Solved

# Querying for Roman Numerals

Posted on 2009-04-28
2,050 Views
Last Modified: 2013-12-18
I'm trying to build a Query using Oracle (10g) to identify all fields with a roman numeral - and put that roman numeral in a new cell:

Field                        Roman Numeral
MGM XXIX:              XXIX
MGM XIX, One         XIX

Roman Numerals are limited to I, V, X, L, C, D, M

I haven't found a function for this but...
I'm thinking that the query may be written where a word within a field contains (V, X, L, C, D, M) only - but will need to account for roman numerals like 'VI' -- where there is an I. Also, I think including the 'I' will result in words as 'DIM', 'MID', 'LID' - not what I would want. So - would need to search for I, II, III, IV separately.

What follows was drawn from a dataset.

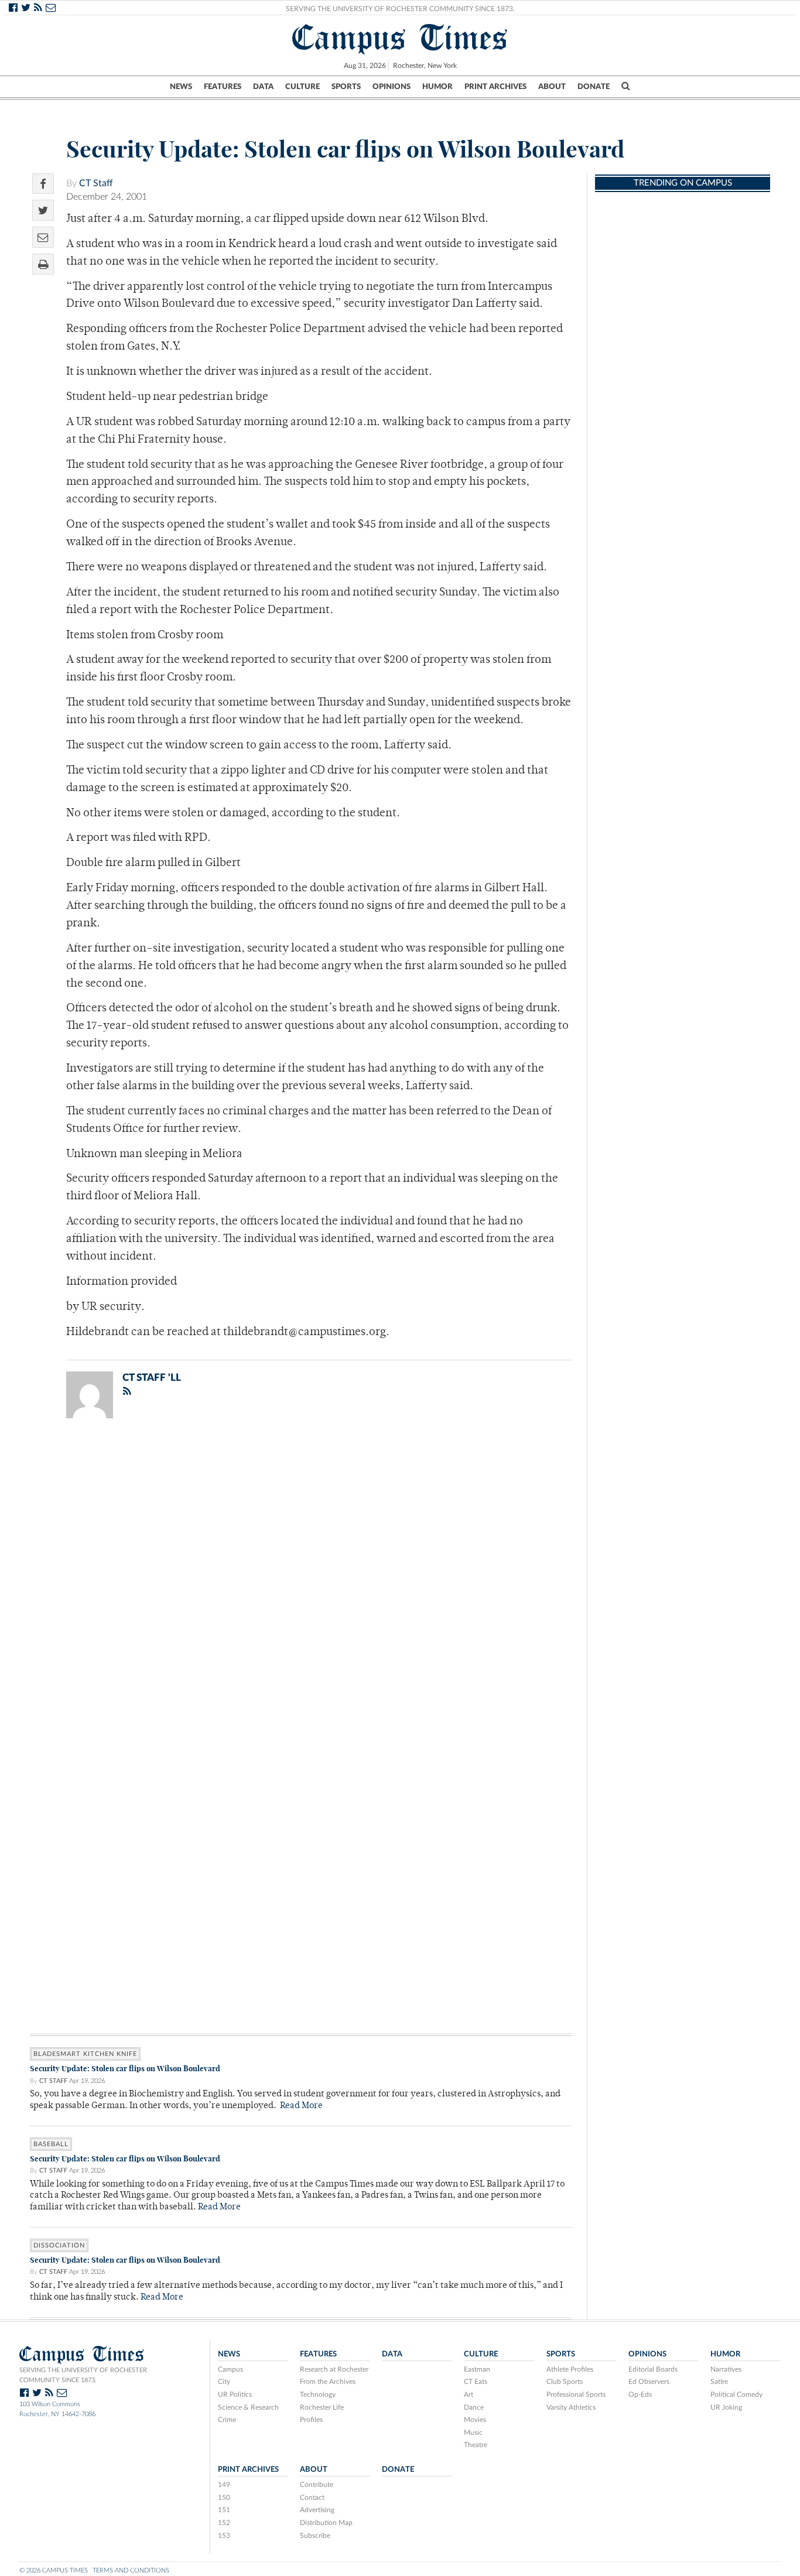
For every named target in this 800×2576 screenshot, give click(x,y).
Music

Roman Numerals won't appear in the first part of a piece of text... and they may be proceeded by a comma (MGM XIX, one)

Thanks in advance
0
Question by:kwieckii
20 Comments

LVL 73

Expert Comment

may be proceeded by a comma (MGM XIX, one)

that example shows roman numeral being followed by a comma not preceeded.

is preceeding also allowed? or just following?
0

LVL 73

Expert Comment

assuming it's always whitespace roman-numeral then , or nothing how about this...

SELECT field, REGEXP_REPLACE(REGEXP_SUBSTR(field, ' [IVXLCDM]+,?'), '[ ,]', NULL) roman_numeral
FROM your_table
0

LVL 73

Expert Comment

a simpler version...

SELECT field, ltrim(REGEXP_SUBSTR(field, ' [IVXLCDM]+')) roman_numeral
FROM your_table
0

LVL 73

Expert Comment

don't really need the comma check
0

LVL 73

Expert Comment

Do note, the above can give false positives.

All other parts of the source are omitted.